In de drie bevrijde provincies zijn naar schatting 30.000 woningen onherstelbaar beschadigd, 130.000 kunnen nog worden gerestaureerd. Daarnaast is er nog schade aan fabrieken, boerderijen en andere gebouwen.

Om alles in het komende decennium te herstellen, zouden er elk jaar 21.000 woningen moeten worden opgeleverd, het dubbele van de vooroorlogse bouw. Ondoenlijk, vreest majoor Van Rood, chef Huisvesting van het Militair Gezag.

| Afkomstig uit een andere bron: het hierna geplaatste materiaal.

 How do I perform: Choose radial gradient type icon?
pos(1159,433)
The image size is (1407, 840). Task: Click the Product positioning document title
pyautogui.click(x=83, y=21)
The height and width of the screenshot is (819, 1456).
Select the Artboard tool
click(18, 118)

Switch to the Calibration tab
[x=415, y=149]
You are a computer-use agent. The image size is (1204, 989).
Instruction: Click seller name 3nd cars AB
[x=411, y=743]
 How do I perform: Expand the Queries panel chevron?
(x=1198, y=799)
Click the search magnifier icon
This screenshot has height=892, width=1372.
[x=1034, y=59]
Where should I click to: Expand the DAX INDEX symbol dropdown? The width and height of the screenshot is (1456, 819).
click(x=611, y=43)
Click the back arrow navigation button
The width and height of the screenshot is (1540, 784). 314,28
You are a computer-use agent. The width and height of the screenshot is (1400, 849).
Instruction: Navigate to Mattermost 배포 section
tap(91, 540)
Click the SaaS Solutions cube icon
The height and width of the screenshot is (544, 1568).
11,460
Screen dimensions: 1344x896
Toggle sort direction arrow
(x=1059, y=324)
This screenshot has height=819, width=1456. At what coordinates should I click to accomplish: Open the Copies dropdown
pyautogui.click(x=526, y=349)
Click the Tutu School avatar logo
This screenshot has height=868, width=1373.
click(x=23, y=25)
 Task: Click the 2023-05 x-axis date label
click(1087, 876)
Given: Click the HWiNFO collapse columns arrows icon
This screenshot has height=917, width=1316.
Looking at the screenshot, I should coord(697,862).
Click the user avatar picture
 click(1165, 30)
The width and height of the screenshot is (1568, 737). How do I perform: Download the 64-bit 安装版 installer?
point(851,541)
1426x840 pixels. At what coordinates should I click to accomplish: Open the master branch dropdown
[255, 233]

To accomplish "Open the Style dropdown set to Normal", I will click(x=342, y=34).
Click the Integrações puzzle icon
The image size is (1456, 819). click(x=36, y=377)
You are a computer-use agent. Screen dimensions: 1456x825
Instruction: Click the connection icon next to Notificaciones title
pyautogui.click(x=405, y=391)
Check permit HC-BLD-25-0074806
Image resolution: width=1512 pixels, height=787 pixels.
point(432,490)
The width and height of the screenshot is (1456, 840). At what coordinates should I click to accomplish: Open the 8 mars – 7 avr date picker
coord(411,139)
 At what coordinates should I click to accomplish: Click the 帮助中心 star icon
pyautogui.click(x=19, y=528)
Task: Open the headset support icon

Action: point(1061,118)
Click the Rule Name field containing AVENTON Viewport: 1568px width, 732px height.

"Deze productie zou moeten worden bereikt met een zeer ontoereikend en bovendien zeer verzwakt productieapparaat. En wat zullen wij in Noord-Nederland vinden na de bevrijding?"

Sta-in-de-weg

Toch zijn noodwoningen niet de oplossing, waarschuwt Van Rood. Dit soort gebouwen zijn vaak duurder dan gedacht, omdat ze binnen enkele jaren worden afgeschreven. Bovendien blijkt uit de praktijk dat mensen er langer dan de afgesproken tien jaar blijven wonen. "Een sta-in-de-weg voor behoorlijke stadsuitbreiding en volkshuisvesting", betoogt hij.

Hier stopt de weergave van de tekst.